Saving The Euro - Part 16

Rob's 16th guest post on Saving the Euro.

The Euro zone debacle stumbles ever onwards

Is there a white knight waiting over the horizon to rescue the damsel in distress that is the Euro zone?

I very much hope so as the longer this drags on, the worse the situation will become.

The Eurocrats, and so called Finance Ministers, do not fully understand how the "market" works – it is made up of thousands upon thousands of individual traders who have the same failings that we all do. Year end is coming and either boredom or frustration will start to develop – they all hate uncertainty, and all they need to see is a chink in the armour in the underbelly of that bloated behemoth that comprises the 17 member states of the Euro zone.

They have been probing and looking for weaknesses over the last couple of months, and in turn have put pressure on the Southern European nations driving funding costs in Italy for example (3rd largest European economy) up towards 8%. 

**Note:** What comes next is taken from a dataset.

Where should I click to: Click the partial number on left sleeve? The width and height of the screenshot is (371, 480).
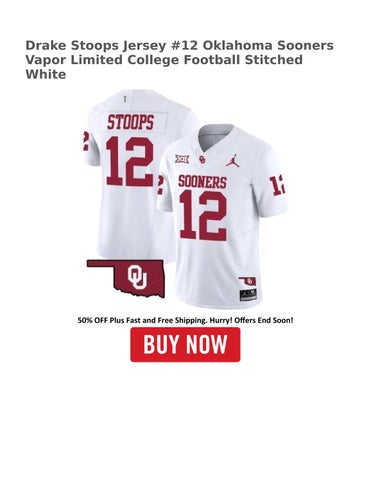click(x=86, y=141)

Governments were toppled, funding costs across the board have risen without a sensible plan to resolve the issue being agreed.

All you ever here is what "Germany" wants which amazes me. There are 17 members in the Euro zone – take out the PIIGS as they have nothing to contribute because they are effectively bankrupt, possibly also France as it is basically strapped for cash, and you still have 10 other member states and they have been totally silent – I think that is bizarre.

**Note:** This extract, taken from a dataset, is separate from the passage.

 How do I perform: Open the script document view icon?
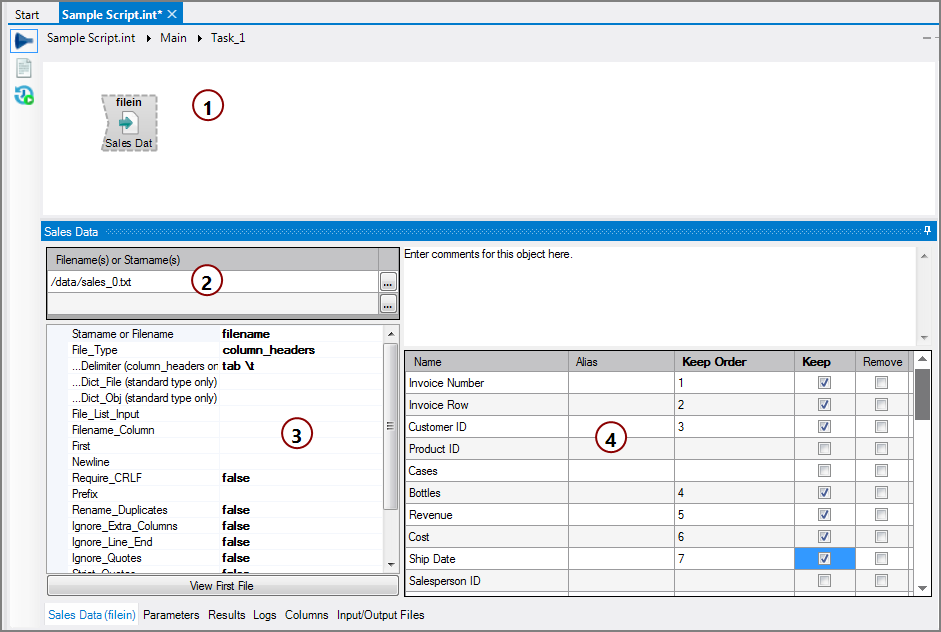(x=22, y=68)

Last week Germany got a taste of what it was like to be a PIIG as a relatively routine debt auction turned into a complete disaster – they were unable to realise as much funding as they wanted, and the price they had to pay rose significantly, actually pushing the cost of funding above that of the UK for the first time in a number of years.

Germany is paranoid about letting the ECB act as a real Central Bank – lender of last resort, and unleashing it to support Euro zone debt issues – and have concentrated upon bolstering the EFSF, but the general view is that the EFSF alone will not be sufficient to stem the rot – they are desperately calling upon cash rich sovereign funds elsewhere to bolster the funds available.

Germany will also fight tooth and claw against anything that might raise the "I" word in Germany – INFLATION.

Up pops the IMF – is this the white knight?

The next tranche of the bail out to Greece has now been approved, and the IMF is due to pay about 1/3 of that, but will they be willing to pay more in the future – the Euro zone Finance Ministers certainly hope so?

The IMF has a "war chest" of around $390bn to play with, but this is to cover global issues, not just the problem in Europe.

Both the USA and the UK have stated that they will be willing to bolster the funding of the IMF, providing it is not all immediately channelled in to Europe.

I suppose the question to ask is will the combined cash available at the IMF, ECB and EFSF (EFSF funds will be leveraged under a new plan to cover about 30% on any initial losses on Government bonds) actually be enough to set Europe back on its feet?

My honest answer is that I don't know – the longer the problem stays unresolved, and the longer they have to pay inflated funding costs, then the harder it will be to come up with a viable rescue package.

I am still amazed however, that the currency market has not hammered the Euro beyond recognition – it is currently trading around Euro/$ 1.33, but 18 months ago it was down below Euro/$ 1.20.

By comparison, GBP/$ is around 1.55, and it has happily traded in a range of about 1.55 to 1.65 for about the last 18 months – so no real back lash there either.

Europe is really in limbo-land at the moment.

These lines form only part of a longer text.